Edward loves maths and has done so for a long time. He had a long phase of asking people, “Do you like maths?” if they answered “yes” he wanted to find out which kind of maths they liked and usually people would find themselves embroiled in a conversation they did not want to be in. If they answered “no”, he would see it as his mission to try and tell them why they should like maths. In both scenarios I would be acutely aware that my son was in danger of boring the person in question to death, oblivious to the pain he was inflicting.
Nick is a mathematician so Edward has had plenty of opportunity to talk about maths at home, and he regularly does so. We tried to explain to him that most people did not want to have conversations about maths. He then started asking people, “Can I talk to you about maths?”. It turns out that most adults when asked questions like this from a reasonably cute and polite kid find it hard to say a straightforward “no”. He was still boring people. When we told him that although people were saying “Yes” they really meant “I would rather you didn’t”, Edward was incredulous. These people were our friends; they would not lie to him. Trying to explain to Edward that they were not lying but kindly withholding the truth so as not to hurt his feelings was really difficult. We had to revisit this conversation many many times.
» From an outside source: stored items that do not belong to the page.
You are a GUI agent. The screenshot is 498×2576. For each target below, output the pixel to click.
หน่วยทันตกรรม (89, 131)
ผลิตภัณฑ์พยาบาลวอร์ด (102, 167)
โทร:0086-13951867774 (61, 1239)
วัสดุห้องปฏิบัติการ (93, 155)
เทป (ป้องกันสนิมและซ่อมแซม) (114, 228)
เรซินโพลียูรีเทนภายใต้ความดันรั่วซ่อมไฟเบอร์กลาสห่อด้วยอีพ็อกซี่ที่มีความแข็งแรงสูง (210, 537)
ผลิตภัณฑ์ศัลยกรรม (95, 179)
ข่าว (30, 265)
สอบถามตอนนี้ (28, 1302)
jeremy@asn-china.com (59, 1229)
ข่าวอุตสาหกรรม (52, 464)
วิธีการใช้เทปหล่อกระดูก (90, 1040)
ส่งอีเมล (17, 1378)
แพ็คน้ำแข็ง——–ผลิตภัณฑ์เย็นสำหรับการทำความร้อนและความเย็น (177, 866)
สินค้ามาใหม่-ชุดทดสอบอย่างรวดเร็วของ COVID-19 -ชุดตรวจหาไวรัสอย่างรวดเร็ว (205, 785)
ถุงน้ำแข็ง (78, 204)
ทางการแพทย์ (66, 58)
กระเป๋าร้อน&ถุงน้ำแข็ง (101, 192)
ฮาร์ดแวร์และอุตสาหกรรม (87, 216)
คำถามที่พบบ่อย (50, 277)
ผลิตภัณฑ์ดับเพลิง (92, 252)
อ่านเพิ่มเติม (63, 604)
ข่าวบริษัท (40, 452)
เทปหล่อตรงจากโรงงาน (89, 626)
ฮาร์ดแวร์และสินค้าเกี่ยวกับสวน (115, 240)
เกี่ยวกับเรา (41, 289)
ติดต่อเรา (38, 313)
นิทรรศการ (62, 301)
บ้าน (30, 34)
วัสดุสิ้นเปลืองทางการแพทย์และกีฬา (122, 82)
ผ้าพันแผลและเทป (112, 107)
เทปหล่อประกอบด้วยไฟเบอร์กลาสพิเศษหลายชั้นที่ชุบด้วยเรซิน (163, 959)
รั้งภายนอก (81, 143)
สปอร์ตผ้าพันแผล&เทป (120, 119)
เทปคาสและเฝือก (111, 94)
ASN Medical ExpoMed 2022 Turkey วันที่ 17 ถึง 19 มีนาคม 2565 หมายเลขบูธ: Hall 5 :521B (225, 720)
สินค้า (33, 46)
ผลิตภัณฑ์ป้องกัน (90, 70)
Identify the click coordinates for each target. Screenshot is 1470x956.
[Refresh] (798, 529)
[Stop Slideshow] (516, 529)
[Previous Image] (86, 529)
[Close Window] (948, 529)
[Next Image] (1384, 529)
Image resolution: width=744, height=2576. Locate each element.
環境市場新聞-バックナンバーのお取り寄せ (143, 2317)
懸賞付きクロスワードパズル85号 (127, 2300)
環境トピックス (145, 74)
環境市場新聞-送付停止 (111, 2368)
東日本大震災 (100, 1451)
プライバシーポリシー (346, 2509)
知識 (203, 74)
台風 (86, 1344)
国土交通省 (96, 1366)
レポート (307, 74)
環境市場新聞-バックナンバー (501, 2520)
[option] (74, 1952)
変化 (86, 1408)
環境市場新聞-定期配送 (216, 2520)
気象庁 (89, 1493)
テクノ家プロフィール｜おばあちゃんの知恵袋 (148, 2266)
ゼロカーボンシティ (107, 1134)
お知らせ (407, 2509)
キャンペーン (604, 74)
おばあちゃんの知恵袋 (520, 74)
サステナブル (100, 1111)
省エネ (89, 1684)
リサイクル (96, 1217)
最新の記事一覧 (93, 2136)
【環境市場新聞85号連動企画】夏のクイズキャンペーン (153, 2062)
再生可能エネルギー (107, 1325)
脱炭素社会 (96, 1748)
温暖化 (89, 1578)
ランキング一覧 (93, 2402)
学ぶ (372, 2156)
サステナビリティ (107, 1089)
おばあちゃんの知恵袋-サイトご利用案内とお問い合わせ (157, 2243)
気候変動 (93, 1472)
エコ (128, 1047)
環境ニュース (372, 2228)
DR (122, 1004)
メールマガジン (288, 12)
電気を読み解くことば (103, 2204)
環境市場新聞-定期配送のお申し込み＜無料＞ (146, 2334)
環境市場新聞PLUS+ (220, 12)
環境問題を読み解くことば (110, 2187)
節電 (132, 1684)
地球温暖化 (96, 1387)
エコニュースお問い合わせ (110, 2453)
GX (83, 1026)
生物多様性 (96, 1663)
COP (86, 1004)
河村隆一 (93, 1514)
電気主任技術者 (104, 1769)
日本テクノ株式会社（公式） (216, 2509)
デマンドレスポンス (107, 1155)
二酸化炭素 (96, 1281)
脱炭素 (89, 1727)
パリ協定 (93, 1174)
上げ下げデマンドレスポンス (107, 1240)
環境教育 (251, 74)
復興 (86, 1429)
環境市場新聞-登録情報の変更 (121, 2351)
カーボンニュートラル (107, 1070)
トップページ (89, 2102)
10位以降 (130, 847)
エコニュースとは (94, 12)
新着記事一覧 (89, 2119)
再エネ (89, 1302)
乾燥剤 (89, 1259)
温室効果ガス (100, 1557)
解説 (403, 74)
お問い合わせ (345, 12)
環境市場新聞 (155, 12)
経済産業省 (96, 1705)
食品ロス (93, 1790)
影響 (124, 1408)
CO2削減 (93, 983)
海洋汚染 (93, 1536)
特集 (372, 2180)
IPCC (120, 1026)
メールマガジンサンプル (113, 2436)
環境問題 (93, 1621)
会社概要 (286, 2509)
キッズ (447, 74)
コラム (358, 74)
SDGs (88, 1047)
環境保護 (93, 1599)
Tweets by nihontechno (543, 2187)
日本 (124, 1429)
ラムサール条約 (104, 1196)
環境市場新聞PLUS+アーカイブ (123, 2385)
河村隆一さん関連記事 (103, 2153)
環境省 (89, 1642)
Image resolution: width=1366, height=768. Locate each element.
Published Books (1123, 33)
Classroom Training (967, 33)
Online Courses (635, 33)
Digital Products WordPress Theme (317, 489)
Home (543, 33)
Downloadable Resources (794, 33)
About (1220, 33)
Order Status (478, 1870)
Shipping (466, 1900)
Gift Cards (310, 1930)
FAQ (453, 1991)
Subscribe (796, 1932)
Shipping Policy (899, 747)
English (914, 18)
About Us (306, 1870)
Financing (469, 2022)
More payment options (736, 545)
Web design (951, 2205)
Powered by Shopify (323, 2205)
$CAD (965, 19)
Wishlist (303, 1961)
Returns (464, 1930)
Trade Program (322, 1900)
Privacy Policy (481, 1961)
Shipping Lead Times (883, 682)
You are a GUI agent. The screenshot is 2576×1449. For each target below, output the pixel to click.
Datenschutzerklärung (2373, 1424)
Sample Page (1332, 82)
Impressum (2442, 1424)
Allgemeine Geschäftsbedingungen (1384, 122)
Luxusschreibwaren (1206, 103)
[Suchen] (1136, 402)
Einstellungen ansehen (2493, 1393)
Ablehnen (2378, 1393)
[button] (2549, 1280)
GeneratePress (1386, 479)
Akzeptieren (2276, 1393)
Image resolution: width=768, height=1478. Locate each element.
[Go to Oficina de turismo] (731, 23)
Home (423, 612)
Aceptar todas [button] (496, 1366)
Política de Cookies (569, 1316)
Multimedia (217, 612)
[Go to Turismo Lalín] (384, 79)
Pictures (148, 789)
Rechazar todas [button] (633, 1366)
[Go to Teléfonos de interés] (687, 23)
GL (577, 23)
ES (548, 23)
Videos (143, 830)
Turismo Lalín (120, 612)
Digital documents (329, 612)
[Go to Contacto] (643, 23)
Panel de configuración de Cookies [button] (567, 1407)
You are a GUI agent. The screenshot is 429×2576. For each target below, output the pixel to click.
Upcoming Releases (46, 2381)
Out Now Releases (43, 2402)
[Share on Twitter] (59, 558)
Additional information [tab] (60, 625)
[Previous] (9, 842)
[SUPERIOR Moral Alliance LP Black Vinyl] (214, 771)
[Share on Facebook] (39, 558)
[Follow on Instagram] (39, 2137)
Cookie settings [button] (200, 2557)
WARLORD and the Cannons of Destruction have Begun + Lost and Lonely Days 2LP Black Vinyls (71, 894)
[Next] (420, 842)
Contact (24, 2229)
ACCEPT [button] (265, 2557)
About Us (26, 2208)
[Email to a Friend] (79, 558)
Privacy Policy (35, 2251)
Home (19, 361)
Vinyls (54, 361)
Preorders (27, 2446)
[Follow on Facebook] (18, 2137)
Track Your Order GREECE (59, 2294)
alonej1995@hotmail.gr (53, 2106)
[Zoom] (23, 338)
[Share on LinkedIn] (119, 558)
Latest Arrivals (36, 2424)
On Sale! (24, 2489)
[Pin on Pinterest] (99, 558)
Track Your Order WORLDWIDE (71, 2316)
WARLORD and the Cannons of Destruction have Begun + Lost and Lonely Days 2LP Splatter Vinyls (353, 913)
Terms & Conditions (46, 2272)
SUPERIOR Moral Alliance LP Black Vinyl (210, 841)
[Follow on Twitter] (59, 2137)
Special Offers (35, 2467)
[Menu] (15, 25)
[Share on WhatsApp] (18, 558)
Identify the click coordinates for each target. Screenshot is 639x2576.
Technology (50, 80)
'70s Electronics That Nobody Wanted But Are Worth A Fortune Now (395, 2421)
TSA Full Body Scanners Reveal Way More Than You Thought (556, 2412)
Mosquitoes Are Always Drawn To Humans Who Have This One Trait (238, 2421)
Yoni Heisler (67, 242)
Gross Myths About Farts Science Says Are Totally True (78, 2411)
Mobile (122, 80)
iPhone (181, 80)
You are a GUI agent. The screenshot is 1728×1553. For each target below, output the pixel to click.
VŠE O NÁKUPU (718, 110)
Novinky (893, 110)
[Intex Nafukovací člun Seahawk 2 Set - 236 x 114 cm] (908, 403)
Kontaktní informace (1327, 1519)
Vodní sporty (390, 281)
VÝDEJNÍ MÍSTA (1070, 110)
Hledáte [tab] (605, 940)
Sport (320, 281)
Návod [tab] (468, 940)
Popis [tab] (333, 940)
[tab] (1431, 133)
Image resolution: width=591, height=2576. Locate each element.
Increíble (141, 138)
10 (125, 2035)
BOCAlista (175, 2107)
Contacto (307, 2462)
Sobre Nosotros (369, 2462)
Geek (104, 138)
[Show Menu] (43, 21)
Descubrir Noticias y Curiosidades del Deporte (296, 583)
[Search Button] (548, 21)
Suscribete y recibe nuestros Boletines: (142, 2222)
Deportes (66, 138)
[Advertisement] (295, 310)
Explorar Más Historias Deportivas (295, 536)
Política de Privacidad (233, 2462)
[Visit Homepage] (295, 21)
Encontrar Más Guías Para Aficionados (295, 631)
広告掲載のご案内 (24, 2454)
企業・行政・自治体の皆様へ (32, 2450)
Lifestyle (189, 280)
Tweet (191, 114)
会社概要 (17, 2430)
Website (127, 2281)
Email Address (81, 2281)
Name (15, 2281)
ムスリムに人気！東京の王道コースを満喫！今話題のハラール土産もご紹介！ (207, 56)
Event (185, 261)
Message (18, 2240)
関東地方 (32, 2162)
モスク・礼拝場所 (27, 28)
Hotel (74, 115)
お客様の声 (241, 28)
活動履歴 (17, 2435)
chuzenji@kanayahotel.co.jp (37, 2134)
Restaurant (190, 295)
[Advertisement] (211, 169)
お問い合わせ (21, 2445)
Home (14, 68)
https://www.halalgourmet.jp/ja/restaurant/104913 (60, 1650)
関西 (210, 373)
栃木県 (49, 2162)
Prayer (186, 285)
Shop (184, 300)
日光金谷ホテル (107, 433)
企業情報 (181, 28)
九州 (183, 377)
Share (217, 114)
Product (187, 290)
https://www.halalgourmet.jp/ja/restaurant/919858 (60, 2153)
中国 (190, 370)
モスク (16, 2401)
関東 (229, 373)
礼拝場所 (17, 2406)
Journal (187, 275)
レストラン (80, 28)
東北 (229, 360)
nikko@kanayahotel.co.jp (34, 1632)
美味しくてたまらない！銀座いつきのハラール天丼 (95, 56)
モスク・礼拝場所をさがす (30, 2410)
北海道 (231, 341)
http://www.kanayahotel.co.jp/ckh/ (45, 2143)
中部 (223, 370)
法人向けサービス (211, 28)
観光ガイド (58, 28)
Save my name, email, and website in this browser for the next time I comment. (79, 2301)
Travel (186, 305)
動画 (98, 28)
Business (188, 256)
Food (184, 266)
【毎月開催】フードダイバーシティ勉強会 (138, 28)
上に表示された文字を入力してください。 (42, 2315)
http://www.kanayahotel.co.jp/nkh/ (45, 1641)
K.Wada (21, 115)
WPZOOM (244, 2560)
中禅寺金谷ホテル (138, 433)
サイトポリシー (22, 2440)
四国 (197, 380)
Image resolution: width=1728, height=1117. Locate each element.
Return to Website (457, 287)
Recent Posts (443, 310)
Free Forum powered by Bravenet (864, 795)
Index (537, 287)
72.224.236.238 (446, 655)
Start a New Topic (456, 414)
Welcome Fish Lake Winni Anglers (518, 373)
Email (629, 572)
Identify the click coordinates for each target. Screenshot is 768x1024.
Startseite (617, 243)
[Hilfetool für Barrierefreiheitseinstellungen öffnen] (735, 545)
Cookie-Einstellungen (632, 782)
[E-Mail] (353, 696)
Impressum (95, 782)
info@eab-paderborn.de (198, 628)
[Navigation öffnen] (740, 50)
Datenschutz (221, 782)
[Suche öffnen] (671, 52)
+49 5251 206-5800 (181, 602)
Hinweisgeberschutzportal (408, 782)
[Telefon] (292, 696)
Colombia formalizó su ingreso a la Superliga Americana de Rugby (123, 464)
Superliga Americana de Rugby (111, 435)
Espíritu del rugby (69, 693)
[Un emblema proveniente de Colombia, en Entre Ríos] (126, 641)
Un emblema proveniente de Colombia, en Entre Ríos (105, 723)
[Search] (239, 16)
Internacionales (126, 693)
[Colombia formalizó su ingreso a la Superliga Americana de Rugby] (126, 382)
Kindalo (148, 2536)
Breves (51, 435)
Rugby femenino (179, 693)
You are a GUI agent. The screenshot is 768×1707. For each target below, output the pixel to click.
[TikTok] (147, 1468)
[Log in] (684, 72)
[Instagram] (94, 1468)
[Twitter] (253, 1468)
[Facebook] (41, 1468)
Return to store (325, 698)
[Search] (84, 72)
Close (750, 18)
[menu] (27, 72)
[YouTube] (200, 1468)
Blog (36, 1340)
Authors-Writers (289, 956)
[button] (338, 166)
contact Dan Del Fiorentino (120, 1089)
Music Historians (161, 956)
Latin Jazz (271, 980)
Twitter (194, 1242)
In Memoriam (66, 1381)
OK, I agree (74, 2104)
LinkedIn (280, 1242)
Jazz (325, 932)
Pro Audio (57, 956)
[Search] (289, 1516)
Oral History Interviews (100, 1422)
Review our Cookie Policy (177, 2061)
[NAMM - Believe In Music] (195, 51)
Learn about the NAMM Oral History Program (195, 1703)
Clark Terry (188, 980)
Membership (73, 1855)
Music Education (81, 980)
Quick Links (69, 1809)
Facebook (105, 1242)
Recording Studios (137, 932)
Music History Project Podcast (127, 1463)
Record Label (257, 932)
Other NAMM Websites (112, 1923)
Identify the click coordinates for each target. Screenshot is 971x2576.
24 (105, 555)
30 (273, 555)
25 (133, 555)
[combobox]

In the end we reached a compromise. Edward was allowed to ask people, “What subject did you like at school?”. If they said maths, then he could talk about maths. If people asked him what subject he liked, he could say “maths” but only continue talking about it if they asked him a direct question. He had to stop after a couple of sentences and see if they asked him more questions about maths. If they didn’t that was the end of the maths chat.
I am pleased to say that he sometimes struck gold, and discovered fellow maths geeks. Those were very happy occasions for Edward and he was always in the best of moods after one of these encounters.